2018 Multi-Family Market Outlook
It’s been discussed and forecasted that the multi-family market is going to be down in 2018 … perhaps by almost 10%. But is a down year a “bad” year? Not when the prior year was a record and 2018 is projected to be the second best year.
Societal demographics are changing and favor multi-family construction. Consider:
- Cost of living, and housing, continues to rise.
- Student loans for many are high, restricting ability to purchase homes (and get mortgages)
- Cities are reinventing their downtown areas
- New tax restriction on mortgage deductions
- Transportation challenges
- Interest in driverless cars
- and more.
And at the same time, many moving into more costly multi-family environments (condos, townhomes, nicer apartments, corporate apartments) want amenities that historically only went into homes … not all of them are “basic”.
Here’s the forecast from Building Design & Construction Magazine:
Multifamily 2018 outlook: Developers tap the brakes, but will maintain historic pace
Multifamily developers are poised to register the second-highest annual completions count of this cycle in 2018, but with fewer completions than 2017’s cycle peak, according to a CBRE report.
Photo: Pixabay
Development will play a key role in the U.S. multifamily market in 2018. Developers are poised to register the second-highest annual completions count of this cycle, with as many as 258,000 units delivered. This is based on 62 markets tracked by CBRE Econometric Advisors.
This would be down by 9.2% from 2017’s cycle peak, projected at 284,000. Apartment starts began to slow in 2017, so the multifamily market will get a reprieve from new supply by late 2018 and throughout 2019.
Starts will continue to slow in 2018, as banks have scaled back development lending over the past two years. While other sources of development capital have emerged (e.g., debt funds) or reemerged (e.g., HUD financing), the climate for financing new development should remain more conservative, and debt capital costs more expensive.
For more, download CBRE’s free 2018 Multifamily Outlook report (registration required).
As of December 2017, nearly 23% of all units under construction in U.S. markets are in urban cores. In the long term, urban core multifamily will perform well, but for the short term, market statistics indicate that the best development opportunities are in the suburbs.
Suburban markets have seen the highest rent growth rate over the past two years.
Pursing the Opportunity
- While distributors may be challenge to get to the developers, there are usually selected contractors within a market who work on these projects.
- Productivity and cost-saving items are usually important to these contractors.
- Depending upon the city, delivery of material needs to occur overnight / early in the morning due to delivery issues … try getting into NYC for a material delivery at 10:00AM!
- Are there REITs located in your area?
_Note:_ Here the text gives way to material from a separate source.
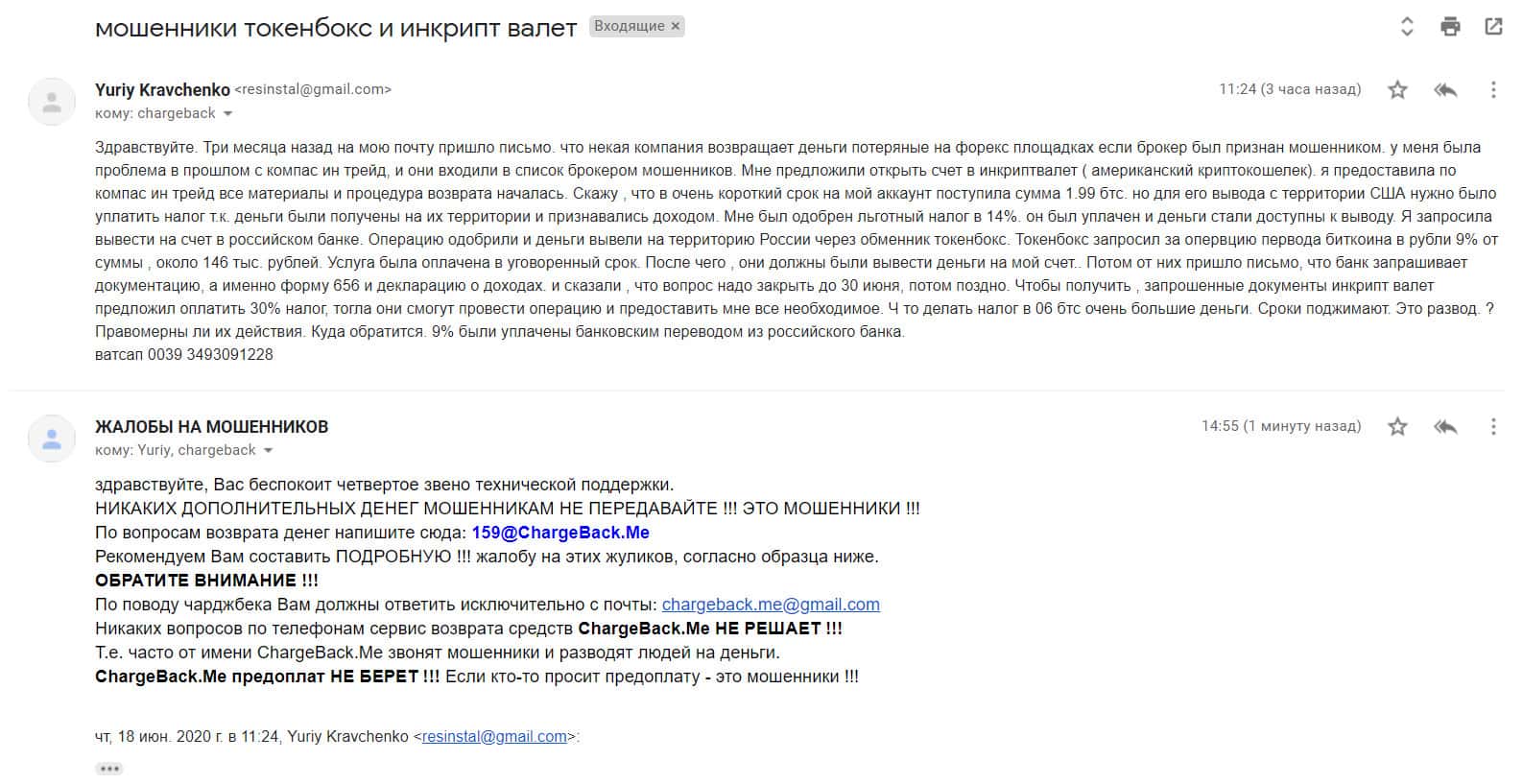Show trimmed quoted content
The height and width of the screenshot is (784, 1523).
109,769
They may be the developer?
- Network to residential developers and sometimes commercial developers. Or perhaps the real estate people in your area (not the traditional housing real estate agent). They know who the key players in town are.
- Sometimes the investment comes from out-of-state. As a distributor, perhaps you can follow-them?
- Treat this like housing. Their objective is to rent / sell these units as quickly as possible for the highest price. How can you help them make their units look “the best” to help them meet their goals? What features should the units have to attract the tenant profile? What should the look / feel / amenities be?
And then again, you can just serve the market and provide the material as a project bid.